Required action
Output the records exactly, every one of them.

Task data
***

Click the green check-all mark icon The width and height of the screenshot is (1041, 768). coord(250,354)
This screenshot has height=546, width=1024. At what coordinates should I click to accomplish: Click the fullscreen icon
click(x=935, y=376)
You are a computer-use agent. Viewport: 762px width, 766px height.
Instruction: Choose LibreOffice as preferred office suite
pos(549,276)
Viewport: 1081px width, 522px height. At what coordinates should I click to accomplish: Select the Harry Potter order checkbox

***

Task response
Click the green check-all mark icon The width and height of the screenshot is (1041, 768). coord(250,354)
This screenshot has height=546, width=1024. At what coordinates should I click to accomplish: Click the fullscreen icon
click(x=935, y=376)
You are a computer-use agent. Viewport: 762px width, 766px height.
Instruction: Choose LibreOffice as preferred office suite
pos(549,276)
Viewport: 1081px width, 522px height. At what coordinates should I click to accomplish: Select the Harry Potter order checkbox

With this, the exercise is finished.